[Work task]
Look through the entries below and show every line containing the word "page".

### Task inputs ###

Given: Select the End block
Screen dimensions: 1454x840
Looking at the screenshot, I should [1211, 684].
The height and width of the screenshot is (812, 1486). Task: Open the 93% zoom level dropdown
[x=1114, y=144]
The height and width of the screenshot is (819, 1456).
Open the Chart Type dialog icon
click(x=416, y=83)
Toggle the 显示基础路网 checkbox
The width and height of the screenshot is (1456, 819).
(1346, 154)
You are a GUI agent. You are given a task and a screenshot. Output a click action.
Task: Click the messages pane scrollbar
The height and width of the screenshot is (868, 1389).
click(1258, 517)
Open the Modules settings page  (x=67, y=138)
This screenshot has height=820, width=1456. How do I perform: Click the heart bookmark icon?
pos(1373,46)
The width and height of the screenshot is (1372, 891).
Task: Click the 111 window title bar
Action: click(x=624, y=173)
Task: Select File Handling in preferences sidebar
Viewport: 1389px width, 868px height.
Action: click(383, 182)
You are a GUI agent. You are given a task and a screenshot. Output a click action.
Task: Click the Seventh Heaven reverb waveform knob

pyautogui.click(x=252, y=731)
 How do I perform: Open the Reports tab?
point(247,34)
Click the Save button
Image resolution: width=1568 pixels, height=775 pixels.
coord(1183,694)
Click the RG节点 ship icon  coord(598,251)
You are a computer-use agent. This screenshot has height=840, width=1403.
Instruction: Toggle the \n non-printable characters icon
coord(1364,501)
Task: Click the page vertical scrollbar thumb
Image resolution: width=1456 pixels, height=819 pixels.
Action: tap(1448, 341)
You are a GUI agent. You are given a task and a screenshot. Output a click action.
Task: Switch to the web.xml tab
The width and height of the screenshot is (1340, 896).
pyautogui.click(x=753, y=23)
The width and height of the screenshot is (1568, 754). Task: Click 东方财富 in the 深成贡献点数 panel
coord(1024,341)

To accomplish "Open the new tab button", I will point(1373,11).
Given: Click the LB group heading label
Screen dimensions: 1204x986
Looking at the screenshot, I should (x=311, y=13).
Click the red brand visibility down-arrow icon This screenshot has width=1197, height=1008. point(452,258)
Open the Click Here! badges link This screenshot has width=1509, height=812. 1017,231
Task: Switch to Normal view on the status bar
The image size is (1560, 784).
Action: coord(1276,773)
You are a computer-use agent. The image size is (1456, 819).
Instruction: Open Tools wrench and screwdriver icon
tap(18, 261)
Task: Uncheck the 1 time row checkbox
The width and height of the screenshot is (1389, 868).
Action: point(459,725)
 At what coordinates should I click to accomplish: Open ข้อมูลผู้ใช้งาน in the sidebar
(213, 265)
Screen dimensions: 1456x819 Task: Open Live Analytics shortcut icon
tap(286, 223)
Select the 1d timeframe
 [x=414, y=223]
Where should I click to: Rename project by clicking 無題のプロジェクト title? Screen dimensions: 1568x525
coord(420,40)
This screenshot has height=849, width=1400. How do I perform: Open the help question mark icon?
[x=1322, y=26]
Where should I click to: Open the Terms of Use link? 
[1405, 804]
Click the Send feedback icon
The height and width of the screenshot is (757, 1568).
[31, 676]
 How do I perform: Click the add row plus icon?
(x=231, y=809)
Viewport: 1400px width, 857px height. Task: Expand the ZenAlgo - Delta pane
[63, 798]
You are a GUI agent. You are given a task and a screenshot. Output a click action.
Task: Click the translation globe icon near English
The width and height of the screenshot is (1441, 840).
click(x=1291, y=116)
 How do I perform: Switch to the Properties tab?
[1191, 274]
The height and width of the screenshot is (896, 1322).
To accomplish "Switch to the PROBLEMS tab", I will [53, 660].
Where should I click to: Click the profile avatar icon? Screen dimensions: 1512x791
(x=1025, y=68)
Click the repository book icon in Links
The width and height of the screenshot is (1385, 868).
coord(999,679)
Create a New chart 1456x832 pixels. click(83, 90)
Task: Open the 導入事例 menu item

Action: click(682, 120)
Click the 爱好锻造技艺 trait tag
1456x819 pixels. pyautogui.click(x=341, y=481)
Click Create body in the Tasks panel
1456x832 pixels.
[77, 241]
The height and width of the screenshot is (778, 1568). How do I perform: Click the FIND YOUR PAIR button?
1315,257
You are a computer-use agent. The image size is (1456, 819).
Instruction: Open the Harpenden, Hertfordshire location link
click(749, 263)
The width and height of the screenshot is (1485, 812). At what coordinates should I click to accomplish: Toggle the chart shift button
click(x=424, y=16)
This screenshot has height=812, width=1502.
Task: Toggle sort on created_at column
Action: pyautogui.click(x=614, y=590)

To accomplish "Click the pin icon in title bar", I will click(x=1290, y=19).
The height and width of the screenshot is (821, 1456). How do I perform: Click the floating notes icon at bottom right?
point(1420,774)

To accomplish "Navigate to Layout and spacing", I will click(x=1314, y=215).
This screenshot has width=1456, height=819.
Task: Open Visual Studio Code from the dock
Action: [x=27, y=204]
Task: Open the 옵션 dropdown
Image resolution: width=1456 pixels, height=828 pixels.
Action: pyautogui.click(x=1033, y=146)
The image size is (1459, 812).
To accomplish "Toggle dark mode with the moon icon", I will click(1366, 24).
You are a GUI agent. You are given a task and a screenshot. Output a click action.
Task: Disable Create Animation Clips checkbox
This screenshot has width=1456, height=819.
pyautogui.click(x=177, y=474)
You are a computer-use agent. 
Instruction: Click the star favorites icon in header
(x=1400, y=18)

###

[Solution to this task]
Open the Modules settings page  (x=67, y=138)
Task: Click the page vertical scrollbar thumb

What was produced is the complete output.